Ada 3 perspektif penilaian;
- Assessment for learning - Penilaian yang
dilakukan selama berlangsungnya proses pembelajaran dan biasanya digunakan
sebagai dasar untuk melakukan perbaikan proses belajar mengajar. Berfungsi
sebagai penilaian formatif. Sering disebut sebagai penilaian yang
berkelanjutan (on-going assessment)
- Assessment of learning - Penilaian yang dilaksanakan
setelah proses pembelajaran selesai. Berfungsi sebagai penilaian sumatif
- Assessment as learning - Penilaian sebagai proses
belajar dan melibatkan muridmurid secara aktif dalam kegiatan penilaian
tersebut. Penilaian ini juga dapat berfungsi sebagai penilaian formatif.
Bagaimana saya tetap
dapat bersikap positif walaupun banyak tantangan dalam penerapan pembelajaran
berdiferensiasi ini, kuncinya adalah bahwa saya menandai dalam hati, mengajar
adalah sebuah hak yang harus saya dapatkan. Dalam arti bahwa secara umum
manusia lebih mengutamakan hak daripada kewajiban, misalnya tentang honor dll.

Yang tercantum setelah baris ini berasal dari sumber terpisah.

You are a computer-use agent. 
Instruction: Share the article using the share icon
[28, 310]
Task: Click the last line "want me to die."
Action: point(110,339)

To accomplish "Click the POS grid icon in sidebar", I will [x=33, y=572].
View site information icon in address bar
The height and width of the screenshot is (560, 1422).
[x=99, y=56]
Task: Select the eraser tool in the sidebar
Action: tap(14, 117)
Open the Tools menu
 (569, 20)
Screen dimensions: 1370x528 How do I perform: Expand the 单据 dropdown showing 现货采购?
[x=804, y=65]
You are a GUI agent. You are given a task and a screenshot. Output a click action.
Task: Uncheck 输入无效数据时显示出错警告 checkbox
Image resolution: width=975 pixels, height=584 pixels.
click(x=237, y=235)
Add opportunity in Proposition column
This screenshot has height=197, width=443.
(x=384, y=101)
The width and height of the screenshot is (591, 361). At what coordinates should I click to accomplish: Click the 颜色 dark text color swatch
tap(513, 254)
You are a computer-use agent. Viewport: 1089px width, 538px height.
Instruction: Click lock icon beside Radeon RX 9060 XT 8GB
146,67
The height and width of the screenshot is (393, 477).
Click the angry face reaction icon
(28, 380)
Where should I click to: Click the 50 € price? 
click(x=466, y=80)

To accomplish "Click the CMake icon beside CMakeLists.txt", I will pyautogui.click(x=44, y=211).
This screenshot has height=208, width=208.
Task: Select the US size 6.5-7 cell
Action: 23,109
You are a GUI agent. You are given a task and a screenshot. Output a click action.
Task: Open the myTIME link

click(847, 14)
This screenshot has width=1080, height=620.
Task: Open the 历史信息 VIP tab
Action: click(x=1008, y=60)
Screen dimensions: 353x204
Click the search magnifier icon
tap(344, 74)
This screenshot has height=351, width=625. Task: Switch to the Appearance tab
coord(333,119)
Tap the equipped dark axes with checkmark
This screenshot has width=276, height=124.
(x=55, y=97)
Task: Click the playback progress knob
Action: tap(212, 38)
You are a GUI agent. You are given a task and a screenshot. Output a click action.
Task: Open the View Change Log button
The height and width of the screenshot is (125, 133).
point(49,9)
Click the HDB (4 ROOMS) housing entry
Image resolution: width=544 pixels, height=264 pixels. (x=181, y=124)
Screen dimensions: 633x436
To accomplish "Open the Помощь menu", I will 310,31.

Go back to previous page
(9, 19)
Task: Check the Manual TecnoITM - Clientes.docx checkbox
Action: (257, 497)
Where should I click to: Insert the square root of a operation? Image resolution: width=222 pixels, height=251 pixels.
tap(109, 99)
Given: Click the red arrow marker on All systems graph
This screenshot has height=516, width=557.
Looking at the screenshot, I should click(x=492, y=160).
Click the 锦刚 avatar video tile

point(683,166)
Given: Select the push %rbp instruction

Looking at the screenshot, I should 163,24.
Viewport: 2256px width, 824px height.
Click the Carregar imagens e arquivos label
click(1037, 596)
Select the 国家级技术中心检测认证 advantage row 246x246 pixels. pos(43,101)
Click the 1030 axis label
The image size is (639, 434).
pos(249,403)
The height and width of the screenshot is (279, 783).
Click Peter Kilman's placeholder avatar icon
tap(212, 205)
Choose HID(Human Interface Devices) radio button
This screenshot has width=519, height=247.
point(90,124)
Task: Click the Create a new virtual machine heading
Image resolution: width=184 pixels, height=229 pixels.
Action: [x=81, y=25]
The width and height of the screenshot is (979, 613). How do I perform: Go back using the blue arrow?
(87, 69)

Mereka menuntut gaji sebagai hak, sehingga jika mereka belum mendapatkannya
maka mereka akan menuntut sampai mendapatkannya, bahkan dengan cara yang keras sekalipun.
Untuk itu saya menanamkan mulai dari diri saya bahwa mengajar adalah sebagai
pelayanan yang Tuhan akan melihat, dan mengajar adalah hak saya yang harus saya
perjuangkan sekuat tenaga agar saya tidak kehilangan hak saya dalam mengajar
sehingga saya merasa rugi jika saya tidak melaksanakannya. Dan itu akan menjadi
pembiasaan saya dalam mengajar maka saya merasa bahagia ketika saya
melaksanakan pembelajaran dengan murid. Dengan memenuhi kebutuhan murid dalam
pembelajaran berdiferensiasi membuat saya bahagia, merasa ingin terus belajar
bagaimana saya bisa mengembangkan diri dalam menerapkan strategi pembelajaran
berdiferensiasi tersebut. Bertemu murid dengan variasi dan anekaragam, saya
terpacu dan ingin membuat murid saya belajar dengan menyenangkan, tumbuh dengan
nilai-nilai kebajikan, berpengetahuan, dan berketrampilan untuk bisa mandiri.